There are a lot of misconceptions about boat parties. For one thing, people tend to have this preconceived notion that boat parties are raucous affairs straight out of a rap music video, as gloriously satirised in The Lonely Island song “I’m on a Boat” featuring T-Pain.
However, while this can sometimes be the case, the music will oftentimes be much more reserved than what you might expect. Yes, boat parties will inevitably have copious amounts of alcohol flowing throughout, but the big draw is the novelty of a day (or night) out on the water with friends and strangers.
It’s a great way to meet new people, and it’s your job as the DJ to ensure that people are enjoying themselves, musically speaking. Boat parties are very popular during summer, and, as such, you should take care to feel out the vibe of the season. Music aside, it’s definitely a good idea to acquaint yourself with the service staff, especially the bar staff, and to meet up with any other DJs who might be performing earlier or later.
The good news about most boat parties is that they tend to be more focused on drinking and social interaction rather than the music, and often the music will serve as an enjoyable backdrop to the cruise. That being said, as people will inevitably become more inebriated throughout the day, it’s certainly a good idea to have a few aces in the hole if the crowd wants to get their dancing shoes on.
Other things to consider are more fundamental to cruising. If you’re a person who gets motion sickness or seasick, it’s advisable to take seasickness medication before your journey starts, as it should be both hands on the decks—not all hands on the deck, regretting life as you heave all over the place.

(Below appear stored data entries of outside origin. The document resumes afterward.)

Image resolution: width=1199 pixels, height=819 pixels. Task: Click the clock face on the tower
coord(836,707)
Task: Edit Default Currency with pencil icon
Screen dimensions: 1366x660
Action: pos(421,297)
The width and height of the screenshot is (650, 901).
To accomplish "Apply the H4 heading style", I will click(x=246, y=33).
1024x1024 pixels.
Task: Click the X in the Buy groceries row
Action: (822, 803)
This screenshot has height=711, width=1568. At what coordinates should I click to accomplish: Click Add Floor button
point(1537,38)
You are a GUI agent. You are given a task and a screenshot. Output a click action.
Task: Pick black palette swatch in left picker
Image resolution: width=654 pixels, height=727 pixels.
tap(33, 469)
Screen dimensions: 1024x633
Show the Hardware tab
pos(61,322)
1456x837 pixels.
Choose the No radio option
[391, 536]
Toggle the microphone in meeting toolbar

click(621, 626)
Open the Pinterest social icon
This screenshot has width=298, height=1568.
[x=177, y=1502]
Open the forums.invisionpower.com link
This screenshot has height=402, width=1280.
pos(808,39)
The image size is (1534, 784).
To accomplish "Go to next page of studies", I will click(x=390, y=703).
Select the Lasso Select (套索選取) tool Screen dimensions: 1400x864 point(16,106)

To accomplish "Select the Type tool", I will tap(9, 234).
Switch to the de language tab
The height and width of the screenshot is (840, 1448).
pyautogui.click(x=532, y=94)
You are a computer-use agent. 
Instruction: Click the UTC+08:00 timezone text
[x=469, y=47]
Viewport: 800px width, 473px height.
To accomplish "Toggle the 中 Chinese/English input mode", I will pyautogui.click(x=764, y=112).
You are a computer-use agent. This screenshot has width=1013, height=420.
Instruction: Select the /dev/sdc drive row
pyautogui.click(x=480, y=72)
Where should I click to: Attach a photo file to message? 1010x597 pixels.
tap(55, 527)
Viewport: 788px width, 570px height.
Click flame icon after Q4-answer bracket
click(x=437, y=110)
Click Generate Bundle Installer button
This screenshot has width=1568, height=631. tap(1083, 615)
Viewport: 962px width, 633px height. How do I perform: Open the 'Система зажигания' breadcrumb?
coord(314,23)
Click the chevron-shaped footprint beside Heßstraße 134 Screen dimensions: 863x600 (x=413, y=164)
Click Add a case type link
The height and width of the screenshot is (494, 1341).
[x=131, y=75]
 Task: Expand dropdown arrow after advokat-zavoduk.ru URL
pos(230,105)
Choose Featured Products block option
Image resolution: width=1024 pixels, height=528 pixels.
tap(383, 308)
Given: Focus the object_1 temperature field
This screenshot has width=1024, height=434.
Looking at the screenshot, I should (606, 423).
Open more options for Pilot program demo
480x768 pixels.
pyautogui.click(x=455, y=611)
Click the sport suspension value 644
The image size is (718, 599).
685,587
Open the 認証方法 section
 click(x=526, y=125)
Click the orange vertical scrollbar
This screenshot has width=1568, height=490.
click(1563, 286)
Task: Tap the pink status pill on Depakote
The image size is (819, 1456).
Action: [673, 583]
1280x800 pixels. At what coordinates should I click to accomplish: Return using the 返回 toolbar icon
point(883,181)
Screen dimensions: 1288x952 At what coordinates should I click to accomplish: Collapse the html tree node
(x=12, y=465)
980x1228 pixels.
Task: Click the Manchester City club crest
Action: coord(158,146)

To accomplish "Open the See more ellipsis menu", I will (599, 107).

If you’re actually put in charge of the logistics of the night, then you’re in for a big job. Assuring that you have enough food and drink for the whole trip is essential, and it’s much better to oversupply than undersupply.
Additionally, don’t overbook the event; it might not seem like a big deal to go over, but even just a few more people than the boat should carry can cause annoying inconveniences and increase danger, generally speaking; furthermore, doing this could run the risk of breaking licensing laws, and water police are known to enforce such breaches with surprising regularity.
Another thing to remember is medical aid. This is especially important, since a medical emergency might take place a long way from professional medical assistance, and it’s essential that your boat has adequate medical supplies for such an event.
By extension, this includes sick bags and life preservers. The last thing anyone wants to do is have to clean up a vomit-stained dancefloor, so be sure that your audience is made aware of the sick bags before dropping anchor.
Finally, just enjoy yourself! Unless this is going to be a full-time gig, DJing on a boat is a unique experience, so just make sure you’ve got enough redundancy in your DJ gear in the event of a technical failure, because if a critical component fails, getting resupplies on the voyage won’t be an option.